» **Problem statement**: What you write must match exactly the lines from the one with "GARCIA, Carlo Martin H. (222, 701)" through the last line of the material below.

» **Available data**:
####

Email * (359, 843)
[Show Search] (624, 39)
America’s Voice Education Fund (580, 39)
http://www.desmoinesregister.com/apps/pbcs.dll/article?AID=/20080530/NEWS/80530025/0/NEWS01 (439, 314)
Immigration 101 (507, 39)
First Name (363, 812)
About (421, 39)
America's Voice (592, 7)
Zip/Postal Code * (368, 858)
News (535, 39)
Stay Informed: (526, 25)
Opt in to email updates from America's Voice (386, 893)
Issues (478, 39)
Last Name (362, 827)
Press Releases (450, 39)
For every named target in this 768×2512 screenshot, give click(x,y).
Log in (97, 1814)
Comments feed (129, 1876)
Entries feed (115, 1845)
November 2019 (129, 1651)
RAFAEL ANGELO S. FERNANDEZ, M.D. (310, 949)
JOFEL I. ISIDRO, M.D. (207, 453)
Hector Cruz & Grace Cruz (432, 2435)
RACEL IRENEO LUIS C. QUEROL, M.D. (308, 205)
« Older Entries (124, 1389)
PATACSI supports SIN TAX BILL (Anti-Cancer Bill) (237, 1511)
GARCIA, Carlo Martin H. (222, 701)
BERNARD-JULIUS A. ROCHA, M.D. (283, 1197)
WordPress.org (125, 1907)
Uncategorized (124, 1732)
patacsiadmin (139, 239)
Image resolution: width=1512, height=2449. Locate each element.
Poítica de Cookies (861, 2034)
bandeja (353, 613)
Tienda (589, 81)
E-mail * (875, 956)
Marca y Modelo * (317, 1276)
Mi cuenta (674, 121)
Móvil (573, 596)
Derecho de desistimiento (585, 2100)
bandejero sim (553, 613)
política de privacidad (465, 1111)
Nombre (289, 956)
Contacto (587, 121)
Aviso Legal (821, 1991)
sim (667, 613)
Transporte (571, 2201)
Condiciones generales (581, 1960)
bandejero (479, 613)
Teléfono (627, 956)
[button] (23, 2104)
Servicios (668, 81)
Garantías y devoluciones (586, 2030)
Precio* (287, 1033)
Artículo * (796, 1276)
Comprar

####

» **Solved exercise**:
GARCIA, Carlo Martin H. (222, 701)
BERNARD-JULIUS A. ROCHA, M.D. (283, 1197)
WordPress.org (125, 1907)
Uncategorized (124, 1732)
patacsiadmin (139, 239)
Image resolution: width=1512, height=2449. Locate each element.
Poítica de Cookies (861, 2034)
bandeja (353, 613)
Tienda (589, 81)
E-mail * (875, 956)
Marca y Modelo * (317, 1276)
Mi cuenta (674, 121)
Móvil (573, 596)
Derecho de desistimiento (585, 2100)
bandejero sim (553, 613)
política de privacidad (465, 1111)
Nombre (289, 956)
Contacto (587, 121)
Aviso Legal (821, 1991)
sim (667, 613)
Transporte (571, 2201)
Condiciones generales (581, 1960)
bandejero (479, 613)
Teléfono (627, 956)
[button] (23, 2104)
Servicios (668, 81)
Garantías y devoluciones (586, 2030)
Precio* (287, 1033)
Artículo * (796, 1276)
Comprar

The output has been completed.